[EXTRACTED ENTRIES — start]

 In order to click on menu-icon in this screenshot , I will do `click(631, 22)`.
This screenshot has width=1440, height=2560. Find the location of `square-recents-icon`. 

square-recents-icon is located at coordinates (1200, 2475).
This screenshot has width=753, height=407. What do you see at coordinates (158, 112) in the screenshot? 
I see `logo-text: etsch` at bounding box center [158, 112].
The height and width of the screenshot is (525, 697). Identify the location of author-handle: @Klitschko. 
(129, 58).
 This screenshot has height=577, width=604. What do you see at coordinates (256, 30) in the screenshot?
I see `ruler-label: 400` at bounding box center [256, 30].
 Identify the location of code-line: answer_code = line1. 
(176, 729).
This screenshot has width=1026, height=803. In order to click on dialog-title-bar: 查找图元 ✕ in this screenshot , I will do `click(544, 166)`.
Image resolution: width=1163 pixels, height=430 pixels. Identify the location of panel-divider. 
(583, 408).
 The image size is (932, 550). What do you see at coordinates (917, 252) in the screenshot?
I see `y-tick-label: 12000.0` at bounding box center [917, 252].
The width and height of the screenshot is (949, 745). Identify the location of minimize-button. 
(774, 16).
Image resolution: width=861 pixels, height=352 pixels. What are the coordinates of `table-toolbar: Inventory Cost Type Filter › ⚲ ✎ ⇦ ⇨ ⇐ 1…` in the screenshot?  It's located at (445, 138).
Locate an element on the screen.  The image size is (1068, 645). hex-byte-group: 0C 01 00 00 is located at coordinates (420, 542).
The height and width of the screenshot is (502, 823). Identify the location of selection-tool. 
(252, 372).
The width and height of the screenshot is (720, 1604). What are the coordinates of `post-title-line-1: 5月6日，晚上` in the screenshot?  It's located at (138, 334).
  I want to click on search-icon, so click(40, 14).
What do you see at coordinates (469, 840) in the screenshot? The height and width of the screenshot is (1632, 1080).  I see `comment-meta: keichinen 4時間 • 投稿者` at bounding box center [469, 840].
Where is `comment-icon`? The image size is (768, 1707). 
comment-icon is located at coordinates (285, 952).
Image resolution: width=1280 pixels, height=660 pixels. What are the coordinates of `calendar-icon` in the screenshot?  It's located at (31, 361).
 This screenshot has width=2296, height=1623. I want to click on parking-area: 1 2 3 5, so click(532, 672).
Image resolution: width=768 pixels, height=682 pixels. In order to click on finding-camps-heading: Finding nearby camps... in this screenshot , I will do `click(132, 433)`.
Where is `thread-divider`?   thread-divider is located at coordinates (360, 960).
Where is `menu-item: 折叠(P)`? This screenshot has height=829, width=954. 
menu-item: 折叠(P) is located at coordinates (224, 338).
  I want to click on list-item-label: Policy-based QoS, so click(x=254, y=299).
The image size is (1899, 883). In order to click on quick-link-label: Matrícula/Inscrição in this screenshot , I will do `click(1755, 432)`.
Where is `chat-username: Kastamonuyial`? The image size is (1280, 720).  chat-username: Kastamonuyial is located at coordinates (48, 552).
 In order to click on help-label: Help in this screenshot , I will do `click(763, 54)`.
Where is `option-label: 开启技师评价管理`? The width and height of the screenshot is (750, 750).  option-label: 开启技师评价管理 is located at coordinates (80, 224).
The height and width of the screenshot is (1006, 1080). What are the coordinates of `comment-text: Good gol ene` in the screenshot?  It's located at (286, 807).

[EXTRACTED ENTRIES — finish]

Quote the data verbatim from its first line through the line containing "What do you see at coordinates (469, 840)", including that line.

 In order to click on menu-icon in this screenshot , I will do `click(631, 22)`.
This screenshot has width=1440, height=2560. Find the location of `square-recents-icon`. 

square-recents-icon is located at coordinates (1200, 2475).
This screenshot has width=753, height=407. What do you see at coordinates (158, 112) in the screenshot? 
I see `logo-text: etsch` at bounding box center [158, 112].
The height and width of the screenshot is (525, 697). Identify the location of author-handle: @Klitschko. 
(129, 58).
 This screenshot has height=577, width=604. What do you see at coordinates (256, 30) in the screenshot?
I see `ruler-label: 400` at bounding box center [256, 30].
 Identify the location of code-line: answer_code = line1. 
(176, 729).
This screenshot has width=1026, height=803. In order to click on dialog-title-bar: 查找图元 ✕ in this screenshot , I will do `click(544, 166)`.
Image resolution: width=1163 pixels, height=430 pixels. Identify the location of panel-divider. 
(583, 408).
 The image size is (932, 550). What do you see at coordinates (917, 252) in the screenshot?
I see `y-tick-label: 12000.0` at bounding box center [917, 252].
The width and height of the screenshot is (949, 745). Identify the location of minimize-button. 
(774, 16).
Image resolution: width=861 pixels, height=352 pixels. What are the coordinates of `table-toolbar: Inventory Cost Type Filter › ⚲ ✎ ⇦ ⇨ ⇐ 1…` in the screenshot?  It's located at (445, 138).
Locate an element on the screen.  The image size is (1068, 645). hex-byte-group: 0C 01 00 00 is located at coordinates (420, 542).
The height and width of the screenshot is (502, 823). Identify the location of selection-tool. 
(252, 372).
The width and height of the screenshot is (720, 1604). What are the coordinates of `post-title-line-1: 5月6日，晚上` in the screenshot?  It's located at (138, 334).
  I want to click on search-icon, so click(40, 14).
What do you see at coordinates (469, 840) in the screenshot? The height and width of the screenshot is (1632, 1080).  I see `comment-meta: keichinen 4時間 • 投稿者` at bounding box center [469, 840].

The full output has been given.